▶ Saved data entries:
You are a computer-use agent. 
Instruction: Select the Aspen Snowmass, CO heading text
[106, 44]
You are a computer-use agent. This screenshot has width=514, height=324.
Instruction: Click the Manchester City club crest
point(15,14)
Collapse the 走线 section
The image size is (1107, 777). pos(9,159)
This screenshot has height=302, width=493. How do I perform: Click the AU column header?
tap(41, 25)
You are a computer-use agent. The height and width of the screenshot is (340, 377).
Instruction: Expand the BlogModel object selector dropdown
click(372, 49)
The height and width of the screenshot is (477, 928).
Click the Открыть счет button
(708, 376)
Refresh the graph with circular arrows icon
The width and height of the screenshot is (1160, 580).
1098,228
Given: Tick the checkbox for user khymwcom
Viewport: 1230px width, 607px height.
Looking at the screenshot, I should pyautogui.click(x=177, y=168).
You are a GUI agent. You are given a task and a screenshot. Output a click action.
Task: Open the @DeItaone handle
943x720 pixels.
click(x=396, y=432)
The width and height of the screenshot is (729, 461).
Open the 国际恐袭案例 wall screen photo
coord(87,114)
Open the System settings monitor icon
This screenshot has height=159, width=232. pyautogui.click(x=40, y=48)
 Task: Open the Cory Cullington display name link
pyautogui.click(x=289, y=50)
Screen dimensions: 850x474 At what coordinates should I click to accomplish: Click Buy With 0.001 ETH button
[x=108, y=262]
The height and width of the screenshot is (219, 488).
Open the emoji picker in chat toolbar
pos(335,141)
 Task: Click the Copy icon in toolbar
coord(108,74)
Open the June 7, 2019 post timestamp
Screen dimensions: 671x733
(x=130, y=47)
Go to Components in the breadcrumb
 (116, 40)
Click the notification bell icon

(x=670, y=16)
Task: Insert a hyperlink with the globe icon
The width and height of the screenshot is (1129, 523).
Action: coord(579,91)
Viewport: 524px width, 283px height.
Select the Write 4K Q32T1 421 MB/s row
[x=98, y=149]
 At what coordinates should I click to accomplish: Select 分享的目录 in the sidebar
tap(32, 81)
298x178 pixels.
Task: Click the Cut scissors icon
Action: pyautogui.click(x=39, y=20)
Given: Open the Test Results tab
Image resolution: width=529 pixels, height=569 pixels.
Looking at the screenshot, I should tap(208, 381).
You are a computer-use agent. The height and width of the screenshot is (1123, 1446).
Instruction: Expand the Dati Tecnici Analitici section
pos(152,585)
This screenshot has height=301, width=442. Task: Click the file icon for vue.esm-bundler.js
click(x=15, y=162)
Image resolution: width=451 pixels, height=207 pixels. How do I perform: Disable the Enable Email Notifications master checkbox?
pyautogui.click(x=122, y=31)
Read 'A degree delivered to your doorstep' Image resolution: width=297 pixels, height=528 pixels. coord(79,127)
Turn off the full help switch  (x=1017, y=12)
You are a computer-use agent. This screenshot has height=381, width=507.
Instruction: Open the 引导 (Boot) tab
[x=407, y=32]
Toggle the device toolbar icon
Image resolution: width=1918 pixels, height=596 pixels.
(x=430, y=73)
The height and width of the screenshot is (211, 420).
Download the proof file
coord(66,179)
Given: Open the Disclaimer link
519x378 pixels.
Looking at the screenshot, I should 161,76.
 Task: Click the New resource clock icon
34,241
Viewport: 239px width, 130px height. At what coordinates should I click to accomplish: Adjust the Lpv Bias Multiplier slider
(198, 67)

▶ Problem description:
Repeat every line of the data precisely.

▶ Completed exercise:
You are a computer-use agent. 
Instruction: Select the Aspen Snowmass, CO heading text
[106, 44]
You are a computer-use agent. This screenshot has width=514, height=324.
Instruction: Click the Manchester City club crest
point(15,14)
Collapse the 走线 section
The image size is (1107, 777). pos(9,159)
This screenshot has height=302, width=493. How do I perform: Click the AU column header?
tap(41, 25)
You are a computer-use agent. The height and width of the screenshot is (340, 377).
Instruction: Expand the BlogModel object selector dropdown
click(372, 49)
The height and width of the screenshot is (477, 928).
Click the Открыть счет button
(708, 376)
Refresh the graph with circular arrows icon
The width and height of the screenshot is (1160, 580).
1098,228
Given: Tick the checkbox for user khymwcom
Viewport: 1230px width, 607px height.
Looking at the screenshot, I should pyautogui.click(x=177, y=168).
You are a GUI agent. You are given a task and a screenshot. Output a click action.
Task: Open the @DeItaone handle
943x720 pixels.
click(x=396, y=432)
The width and height of the screenshot is (729, 461).
Open the 国际恐袭案例 wall screen photo
coord(87,114)
Open the System settings monitor icon
This screenshot has height=159, width=232. pyautogui.click(x=40, y=48)
 Task: Open the Cory Cullington display name link
pyautogui.click(x=289, y=50)
Screen dimensions: 850x474 At what coordinates should I click to accomplish: Click Buy With 0.001 ETH button
[x=108, y=262]
The height and width of the screenshot is (219, 488).
Open the emoji picker in chat toolbar
pos(335,141)
 Task: Click the Copy icon in toolbar
coord(108,74)
Open the June 7, 2019 post timestamp
Screen dimensions: 671x733
(x=130, y=47)
Go to Components in the breadcrumb
 (116, 40)
Click the notification bell icon

(x=670, y=16)
Task: Insert a hyperlink with the globe icon
The width and height of the screenshot is (1129, 523).
Action: coord(579,91)
Viewport: 524px width, 283px height.
Select the Write 4K Q32T1 421 MB/s row
[x=98, y=149]
 At what coordinates should I click to accomplish: Select 分享的目录 in the sidebar
tap(32, 81)
298x178 pixels.
Task: Click the Cut scissors icon
Action: pyautogui.click(x=39, y=20)
Given: Open the Test Results tab
Image resolution: width=529 pixels, height=569 pixels.
Looking at the screenshot, I should tap(208, 381).
You are a computer-use agent. The height and width of the screenshot is (1123, 1446).
Instruction: Expand the Dati Tecnici Analitici section
pos(152,585)
This screenshot has height=301, width=442. Task: Click the file icon for vue.esm-bundler.js
click(x=15, y=162)
Image resolution: width=451 pixels, height=207 pixels. How do I perform: Disable the Enable Email Notifications master checkbox?
pyautogui.click(x=122, y=31)
Read 'A degree delivered to your doorstep' Image resolution: width=297 pixels, height=528 pixels. coord(79,127)
Turn off the full help switch  (x=1017, y=12)
You are a computer-use agent. This screenshot has height=381, width=507.
Instruction: Open the 引导 (Boot) tab
[x=407, y=32]
Toggle the device toolbar icon
Image resolution: width=1918 pixels, height=596 pixels.
(x=430, y=73)
The height and width of the screenshot is (211, 420).
Download the proof file
coord(66,179)
Given: Open the Disclaimer link
519x378 pixels.
Looking at the screenshot, I should 161,76.
 Task: Click the New resource clock icon
34,241
Viewport: 239px width, 130px height. At what coordinates should I click to accomplish: Adjust the Lpv Bias Multiplier slider
(198, 67)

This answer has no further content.